Il s’est endormi près de son Papa qui n’osait plus faire un mouvement et nous tous témoins de ce Père mourant, les yeux ardemment fixés sur son dernier-né, nous avions le cœur déchiré. On a dû enlever Pierre endormi, mon Père l’a embrassé, des larmes coulaient de ses yeux. Il ne devait plus revoir son benjamin qui avait 26 mois.

Les derniers jours de février, l’agonie de mon Père commença.

Agonie affreuse où mon Père étouffant, continuait à donner des signes de connaissance. La maison était remplie de ce râle précurseur de la mort.

Nous étions près de lui, une religieuse de Bon Secours était venue se joindre à nous.

Sans cesse, c’était autour du cher malade des prières, des invocations ardentes, des supplications désespérées que nous offrions à Dieu pour le soulagement de ces affreuses souffrances.

Le 1er mars, date anniversaire de la naissance de mon Père – il prenait cinquante ans – les étouffements se sont calmés, mais alors il ne se réveillait de sa torpeur que lorsqu’on lui parlait, ce que nous évitions le plus possible.

La nuit du 1er au 2 mars, une terrible tempête secoua la terre. Le vent déchaîné brisait tout sur son passage et la pluie torrentielle venait fouetter les vitres de la chambre.

Plusieurs fois, mon Père ouvrit les yeux, cherchant à se rendre compte du bruit. La religieuse lui tâtait le pouls. Vers 3 heures du matin, elle nous dit, à Gabrielle et moi « La fin approche, il faut doucement avertir votre Mère ». Pauvre Mère qui, ayant vu le calme revenu, espérait encore. Quelle mission affreuse, pourtant, tout bas, Gabrielle lui dit « Maman, ma Sœur trouve Papa plus mal, mettons-nous à genoux et prions ».

Tout à coup on entend un pas hésitant, la porte s’ouvre et voici Maman-Mère au bras de sa fidèle Mélie. Elle s’approche du lit : « Mon fils, mon fils… Émile, je suis là, ta vieille Mère qui vit encore ». Et comme, aveugle, elle ne pouvait voir ce fils chéri, doucement elle effleure de ses mains le cher visage, cherche à reconnaître les traits de son enfant. Mon Père, de ce moment, a repris connaissance, nous a parlé, nous a embrassés tous, tenant serrée, près de lui, notre chère Maman qu’il aimait tant.

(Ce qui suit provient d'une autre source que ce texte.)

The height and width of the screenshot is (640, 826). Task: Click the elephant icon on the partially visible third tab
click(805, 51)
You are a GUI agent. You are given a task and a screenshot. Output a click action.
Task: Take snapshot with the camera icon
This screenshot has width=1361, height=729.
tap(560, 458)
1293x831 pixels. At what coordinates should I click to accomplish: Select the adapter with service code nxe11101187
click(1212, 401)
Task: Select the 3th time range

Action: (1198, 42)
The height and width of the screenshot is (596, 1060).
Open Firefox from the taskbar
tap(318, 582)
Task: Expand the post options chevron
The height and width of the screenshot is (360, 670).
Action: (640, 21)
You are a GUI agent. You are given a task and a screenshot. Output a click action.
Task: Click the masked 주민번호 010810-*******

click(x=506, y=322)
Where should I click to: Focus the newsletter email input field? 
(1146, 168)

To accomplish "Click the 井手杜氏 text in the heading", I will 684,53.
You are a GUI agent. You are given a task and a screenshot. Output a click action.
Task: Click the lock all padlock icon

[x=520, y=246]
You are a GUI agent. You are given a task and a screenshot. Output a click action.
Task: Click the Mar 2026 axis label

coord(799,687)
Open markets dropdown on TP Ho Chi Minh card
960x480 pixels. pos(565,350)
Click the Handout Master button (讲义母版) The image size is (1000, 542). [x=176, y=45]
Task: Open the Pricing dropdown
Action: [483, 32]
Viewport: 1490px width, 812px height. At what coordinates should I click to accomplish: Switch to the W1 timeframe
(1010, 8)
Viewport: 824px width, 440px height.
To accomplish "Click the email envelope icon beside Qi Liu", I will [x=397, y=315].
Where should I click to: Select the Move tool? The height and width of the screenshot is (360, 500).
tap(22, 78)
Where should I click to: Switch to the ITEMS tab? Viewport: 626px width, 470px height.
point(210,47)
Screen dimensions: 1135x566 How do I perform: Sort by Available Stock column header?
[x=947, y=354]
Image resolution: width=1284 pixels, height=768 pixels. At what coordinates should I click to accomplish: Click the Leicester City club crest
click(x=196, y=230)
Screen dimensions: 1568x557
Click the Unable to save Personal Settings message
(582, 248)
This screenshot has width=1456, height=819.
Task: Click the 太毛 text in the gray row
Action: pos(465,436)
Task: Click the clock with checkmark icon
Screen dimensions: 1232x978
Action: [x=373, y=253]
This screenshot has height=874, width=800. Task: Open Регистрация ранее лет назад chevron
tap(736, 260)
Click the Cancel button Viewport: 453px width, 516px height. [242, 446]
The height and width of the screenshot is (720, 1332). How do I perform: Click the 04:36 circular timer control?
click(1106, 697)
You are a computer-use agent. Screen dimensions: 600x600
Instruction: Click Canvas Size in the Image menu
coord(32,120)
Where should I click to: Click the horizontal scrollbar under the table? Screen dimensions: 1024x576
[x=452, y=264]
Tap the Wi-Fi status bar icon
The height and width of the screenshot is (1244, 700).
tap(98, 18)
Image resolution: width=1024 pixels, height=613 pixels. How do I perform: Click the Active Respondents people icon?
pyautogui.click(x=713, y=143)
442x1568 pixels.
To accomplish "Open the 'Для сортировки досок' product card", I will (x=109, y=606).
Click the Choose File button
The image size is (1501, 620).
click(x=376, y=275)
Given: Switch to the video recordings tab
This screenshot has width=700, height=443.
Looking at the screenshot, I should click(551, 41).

Au bout de quelques minutes il s’est écrié : « Marie, …  Marie, ma chère femme, mes chers enfants, adieu… adieu, mon Dieu, mon Dieu » et ce fut tout, le meilleur des Pères n’était plus.

Nous restions sur la terre désemparés, en proie à une douleur presque inhumaine. Je ne pense pas qu’on puisse souffrir plus.